Following this theme, a new intake of workers can potentially inject further innovation and introduce new ideas to a company whereas a generation that has an ingrained method of working that has been tried and tested may be more unaware or resistant to change.
How Can Hong Kong Obtain and Retain Young Professionals in Construction?
A lot of companies have adopted University Graduate schemes to take on top quality civil/structural engineers, coordinators, quantity surveyors etc. as soon as they graduate. This is an obvious hunting ground and a good way to keep costs down as graduates are most likely seeking to “get a foot in the door” and gain good experience, rather than earning a 6 figure salary! Having said this, these schemes shouldn’t just be a way of obtaining cheap labour. Opportunities must be real and offer career development and a proper training platform. Through my recruitment experience, I have seen a high volume of graduates who have already gained some form of membership to professional institutions and would therefore like to obtain some practical experience in order to complete the process of becoming chartered. We always value companies that are willing to add value to careers by offering such training and support.

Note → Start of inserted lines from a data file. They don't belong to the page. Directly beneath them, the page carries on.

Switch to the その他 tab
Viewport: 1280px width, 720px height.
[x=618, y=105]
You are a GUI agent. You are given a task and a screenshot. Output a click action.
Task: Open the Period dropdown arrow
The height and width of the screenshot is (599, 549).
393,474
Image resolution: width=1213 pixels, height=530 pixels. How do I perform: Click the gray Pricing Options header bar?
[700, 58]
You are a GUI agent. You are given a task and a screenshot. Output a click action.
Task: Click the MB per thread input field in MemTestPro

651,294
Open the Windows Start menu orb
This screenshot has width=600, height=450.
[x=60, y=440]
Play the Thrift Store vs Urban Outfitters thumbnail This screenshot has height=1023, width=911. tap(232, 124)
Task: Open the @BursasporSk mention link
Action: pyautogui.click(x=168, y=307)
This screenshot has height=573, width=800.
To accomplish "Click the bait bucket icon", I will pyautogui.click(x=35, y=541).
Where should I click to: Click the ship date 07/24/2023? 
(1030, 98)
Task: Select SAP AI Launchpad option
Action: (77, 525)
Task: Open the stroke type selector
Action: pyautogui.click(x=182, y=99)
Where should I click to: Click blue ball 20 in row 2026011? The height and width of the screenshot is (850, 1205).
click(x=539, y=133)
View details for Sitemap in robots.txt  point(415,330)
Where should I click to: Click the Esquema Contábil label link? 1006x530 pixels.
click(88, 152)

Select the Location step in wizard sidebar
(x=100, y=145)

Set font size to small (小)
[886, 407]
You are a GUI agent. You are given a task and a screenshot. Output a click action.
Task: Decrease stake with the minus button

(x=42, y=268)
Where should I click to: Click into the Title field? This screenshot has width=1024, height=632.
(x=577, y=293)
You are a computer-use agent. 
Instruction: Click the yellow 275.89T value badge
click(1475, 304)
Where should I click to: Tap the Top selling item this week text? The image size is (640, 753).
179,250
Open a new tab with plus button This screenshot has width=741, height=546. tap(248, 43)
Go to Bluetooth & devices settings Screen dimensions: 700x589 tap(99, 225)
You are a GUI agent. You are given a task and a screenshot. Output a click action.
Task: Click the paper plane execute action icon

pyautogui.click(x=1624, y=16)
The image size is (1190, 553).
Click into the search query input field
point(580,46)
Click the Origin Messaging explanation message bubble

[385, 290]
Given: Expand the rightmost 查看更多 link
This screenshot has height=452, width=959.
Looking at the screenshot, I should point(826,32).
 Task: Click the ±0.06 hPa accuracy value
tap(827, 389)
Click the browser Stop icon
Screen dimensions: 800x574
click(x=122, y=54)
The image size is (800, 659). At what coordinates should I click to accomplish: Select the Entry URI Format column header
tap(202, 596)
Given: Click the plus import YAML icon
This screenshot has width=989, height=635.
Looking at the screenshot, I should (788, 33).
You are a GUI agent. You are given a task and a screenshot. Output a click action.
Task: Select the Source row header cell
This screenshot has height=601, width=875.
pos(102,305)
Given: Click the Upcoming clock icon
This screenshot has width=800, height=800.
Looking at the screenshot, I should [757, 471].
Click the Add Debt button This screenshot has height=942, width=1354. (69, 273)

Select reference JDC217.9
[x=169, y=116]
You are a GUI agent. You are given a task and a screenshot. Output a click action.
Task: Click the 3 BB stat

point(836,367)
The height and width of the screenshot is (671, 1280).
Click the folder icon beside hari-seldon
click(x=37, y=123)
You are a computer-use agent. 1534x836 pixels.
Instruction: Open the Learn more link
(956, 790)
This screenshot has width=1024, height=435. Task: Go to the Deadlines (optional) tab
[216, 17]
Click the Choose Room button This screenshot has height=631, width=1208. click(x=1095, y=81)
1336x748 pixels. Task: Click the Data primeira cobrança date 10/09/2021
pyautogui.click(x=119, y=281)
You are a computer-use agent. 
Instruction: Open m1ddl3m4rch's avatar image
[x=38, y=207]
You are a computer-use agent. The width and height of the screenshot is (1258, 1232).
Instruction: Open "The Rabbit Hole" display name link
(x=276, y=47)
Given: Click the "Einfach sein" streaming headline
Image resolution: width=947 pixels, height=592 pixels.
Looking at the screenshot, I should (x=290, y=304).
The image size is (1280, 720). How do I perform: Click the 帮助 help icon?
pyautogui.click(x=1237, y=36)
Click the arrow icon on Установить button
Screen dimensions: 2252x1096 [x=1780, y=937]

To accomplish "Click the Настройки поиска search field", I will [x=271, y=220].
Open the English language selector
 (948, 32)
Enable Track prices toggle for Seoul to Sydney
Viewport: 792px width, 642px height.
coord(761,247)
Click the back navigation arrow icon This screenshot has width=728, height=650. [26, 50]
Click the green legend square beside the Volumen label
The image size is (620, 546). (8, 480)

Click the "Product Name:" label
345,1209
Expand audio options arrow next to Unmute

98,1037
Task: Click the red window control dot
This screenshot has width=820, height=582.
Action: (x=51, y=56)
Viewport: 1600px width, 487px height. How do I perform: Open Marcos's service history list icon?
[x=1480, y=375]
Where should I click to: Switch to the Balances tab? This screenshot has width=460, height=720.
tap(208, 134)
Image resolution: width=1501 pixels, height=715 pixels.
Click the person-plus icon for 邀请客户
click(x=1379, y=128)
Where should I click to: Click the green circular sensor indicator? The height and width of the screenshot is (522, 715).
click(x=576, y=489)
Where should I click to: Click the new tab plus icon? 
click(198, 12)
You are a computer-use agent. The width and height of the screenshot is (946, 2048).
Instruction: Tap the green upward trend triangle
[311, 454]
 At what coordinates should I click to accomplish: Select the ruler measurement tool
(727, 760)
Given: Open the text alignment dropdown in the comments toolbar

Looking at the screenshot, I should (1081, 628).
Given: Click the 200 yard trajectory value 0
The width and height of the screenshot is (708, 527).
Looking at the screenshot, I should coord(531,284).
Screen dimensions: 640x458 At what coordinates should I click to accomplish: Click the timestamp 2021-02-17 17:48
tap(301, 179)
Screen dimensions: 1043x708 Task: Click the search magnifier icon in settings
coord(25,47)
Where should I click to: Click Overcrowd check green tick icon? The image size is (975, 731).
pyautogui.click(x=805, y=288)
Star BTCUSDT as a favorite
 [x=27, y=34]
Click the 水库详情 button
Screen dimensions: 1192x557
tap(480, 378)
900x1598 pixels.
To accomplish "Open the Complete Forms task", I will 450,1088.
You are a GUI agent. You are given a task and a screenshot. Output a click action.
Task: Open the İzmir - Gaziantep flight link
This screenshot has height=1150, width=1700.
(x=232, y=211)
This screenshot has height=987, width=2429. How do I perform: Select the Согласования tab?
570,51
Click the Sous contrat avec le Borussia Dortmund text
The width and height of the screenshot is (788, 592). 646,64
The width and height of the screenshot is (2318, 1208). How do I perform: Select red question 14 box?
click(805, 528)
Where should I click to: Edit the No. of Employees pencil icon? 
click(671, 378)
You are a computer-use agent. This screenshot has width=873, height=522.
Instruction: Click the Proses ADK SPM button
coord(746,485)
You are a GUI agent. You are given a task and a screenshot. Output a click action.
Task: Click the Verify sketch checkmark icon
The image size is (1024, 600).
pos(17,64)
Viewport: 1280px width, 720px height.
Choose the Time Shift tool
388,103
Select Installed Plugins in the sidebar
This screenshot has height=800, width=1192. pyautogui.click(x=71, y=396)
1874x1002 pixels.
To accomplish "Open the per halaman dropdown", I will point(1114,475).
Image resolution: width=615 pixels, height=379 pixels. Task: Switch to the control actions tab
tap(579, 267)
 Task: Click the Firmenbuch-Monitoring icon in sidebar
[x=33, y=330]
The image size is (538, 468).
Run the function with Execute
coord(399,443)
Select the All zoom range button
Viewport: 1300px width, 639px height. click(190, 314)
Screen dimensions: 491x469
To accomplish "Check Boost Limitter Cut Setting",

A very obvious, yet neglected pool of resource is overseas. Young foreign expatriates are very keen to secure roles in Hong Kong, mainly due to the large scale and number of construction projects there, as opposed to the UK and Australia for instance. Overseas candidates looking for valuable project experience will be enthusiastic and open to new opportunities as opposed to some local candidates whose main motivation may lean more towards financial gain. Such expats may also provide skill sets that are missing in the local market.
It is good to have an on-going and developing network of professionals within your own field of work. This way you can meet new people and create relationships for your own future requirements. There is a distinct lack of organisations that target the younger construction crowd, so these people may not be gaining the exposure they want on both a social and professional level. One group which is encouraging the involvement of young construction professionals is the Young Members Lighthouse Club (the youth branch of The Lighthouse Club - This is a great way to meet new friends and to stay in touch with the Hong Kong construction market. Please get in touch with me on Donald@maximrecruitment.com if you would like more details about this.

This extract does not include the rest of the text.